C'est un ensemble de cartes très intéressant que je vais vous présenter. Il est rare que l'on réussisse à réunir par hasard un si grand nombre de cartes postées par la même famille. Toutes les lettres sont adressées à M. Charles François et son épouse Alice domiciliés 160 Avenue de Versailles dans le 16ème arrondissement à Paris. Il semblerait que la mère de Charles habite également avec eux. Les cartes sont toutes envoyées par la soeur de Charles, Louise qui s'est mariée avec André. Les cartes ne font hélas pas mention du nom de famille.
La première carte postée en janvier 1905 est adressée à Alice. Louise la remercie de son envoi de salade et d'oranges. Louise dit qu'elle se croirait en Algérie en regardant les oranges. Est-ce qu'elle vient d'Algérie, y a-t-elle fait un voyage ? Et le fait qu'elle dise qu'elle est privée de salade serait-il le résultat de restrictions ou alors de mauvaises conditions climatiques ?
Sur la carte suivante postée le 28 juillet 1907, on apprend qu'André est malade et qu'il est en convalescence. Cette carte est d'autant plus intéressante que Louise marque l'emplacement de sa future maison sur le recto de la carte postale comme vous pouvez le voir à droite. Elle indique qu'elle a hâte d'être au mois prochain pour y être emménagée. On peut donc penser que fin août 1907, s'il n'y a pas eu de contre temps, elle y habitera avec son mari. On apprend également que sa mère a prévu de venir chez sa fille et c'est là que cet ensemble de cartes postales est vraiment intéressant, c'est que la prochaine carte a été écrite par sa mère.
Mme François mère a donc écrit la troisième carte postale le 8 août 1908. Dans cette carte, elle indique un remède apparemment pour les cheveux qui consiste à faire bouillir des orties dans l'eau puis dans le vinaigre.

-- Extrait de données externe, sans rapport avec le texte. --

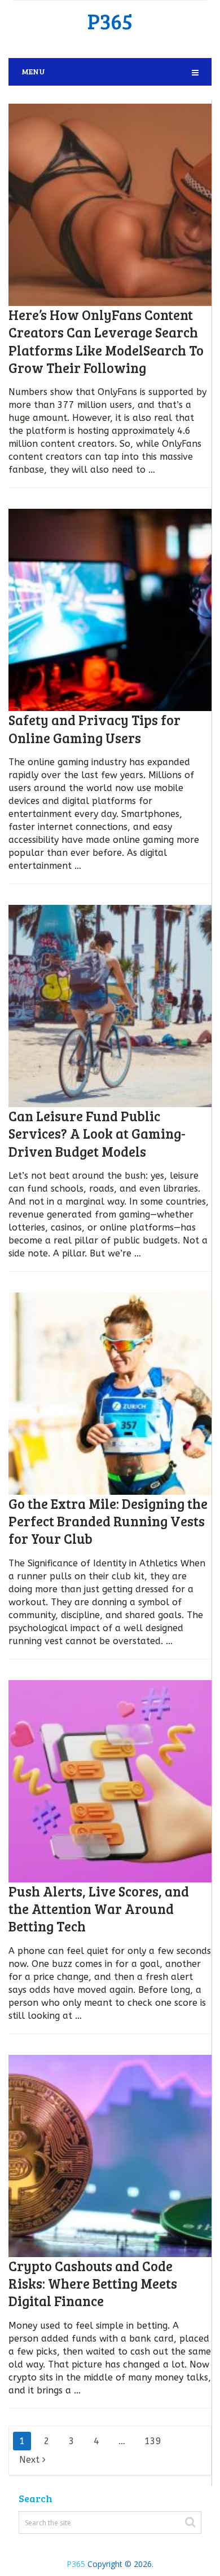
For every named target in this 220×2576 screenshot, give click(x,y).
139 (152, 2441)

Louise écrit la prochaine lettre, sa mère est toujours à la maison. Louise parle des photos de sa mère et de Mme Lamblin prises par son frère. Scènes de vie touchantes.
La dernière carte a été écrite le 31 octobre 1908. Elle envoie deux perdreaux à son frère, sûrement tués à la chasse par son mari. Qu'elle nous paraît loin cette époque où l'on remettait au train tout et n'importe quoi. "J'espère qu'ils arriveront en bon état, vous serez bien aimable de nous en aviser." Et pour une fois, André signe également la carte.